▶ THE PROBLEM
Recast as a numbered list the lines of the records from the line containing "This screenshot has" through the end of the records, inclusive. Omit blank lines and leave the pictures out of the answer.

....................

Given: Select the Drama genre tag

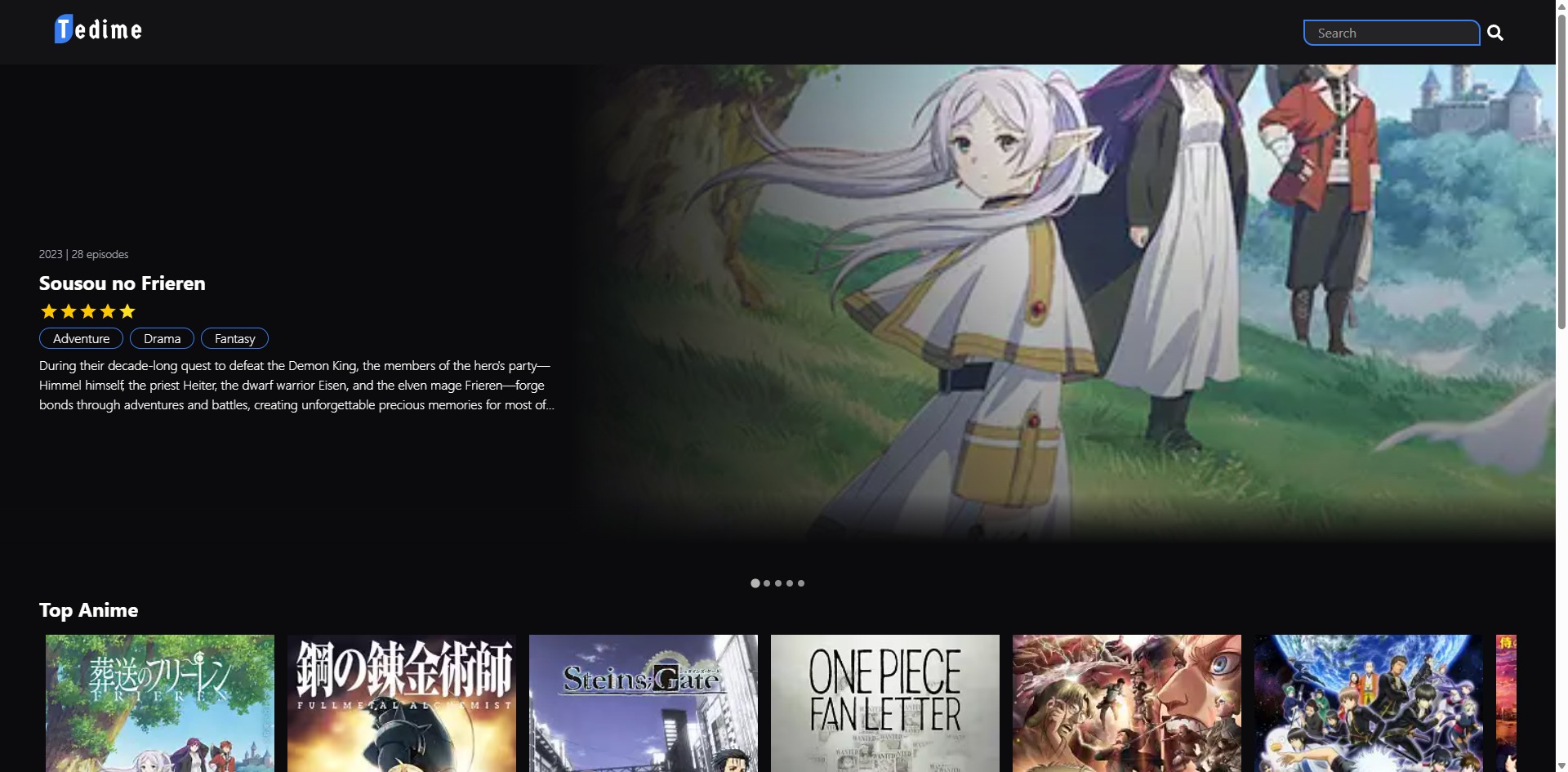Looking at the screenshot, I should pos(162,338).
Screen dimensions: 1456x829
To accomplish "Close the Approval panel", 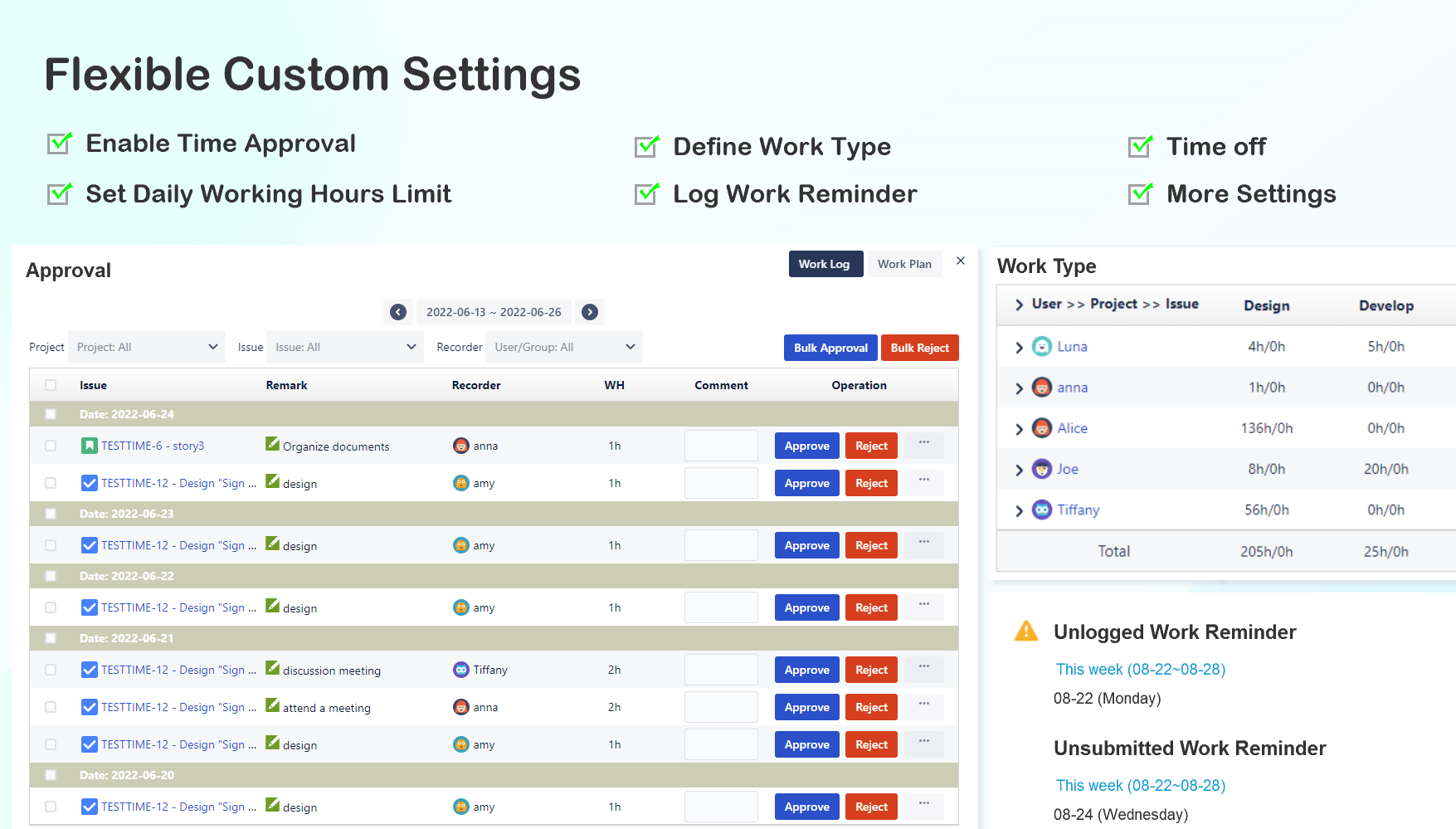I will click(x=961, y=261).
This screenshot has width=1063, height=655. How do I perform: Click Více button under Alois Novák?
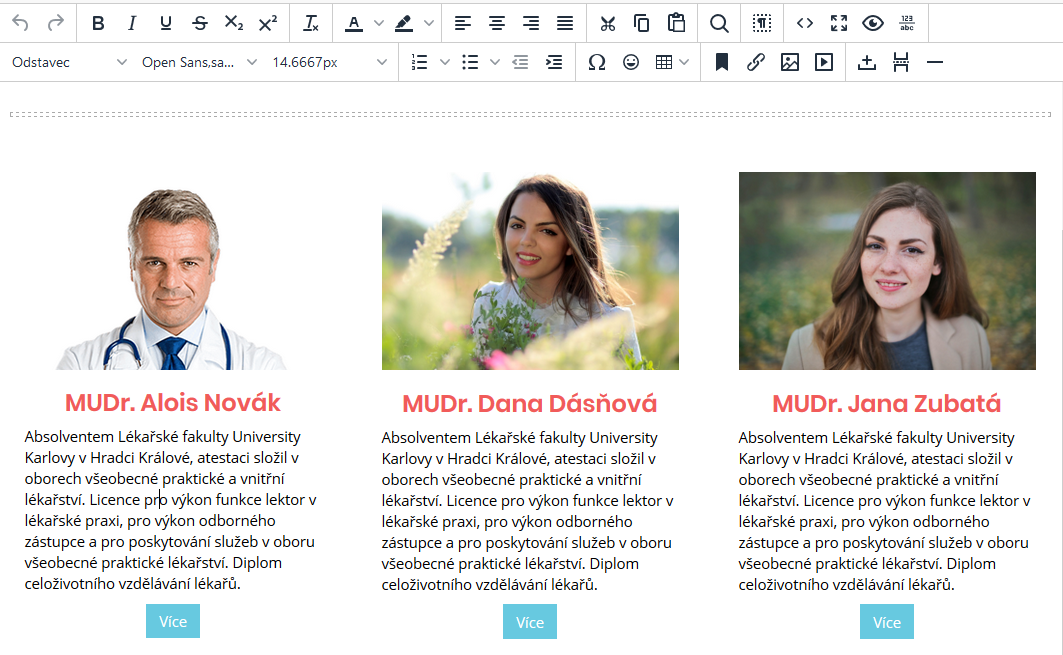(x=173, y=621)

....................

▶ RESULT FOR THIS EXERCISE
1. This screenshot has width=1063, height=655. How do I perform: Click Více button under Alois Novák?
2. (x=173, y=621)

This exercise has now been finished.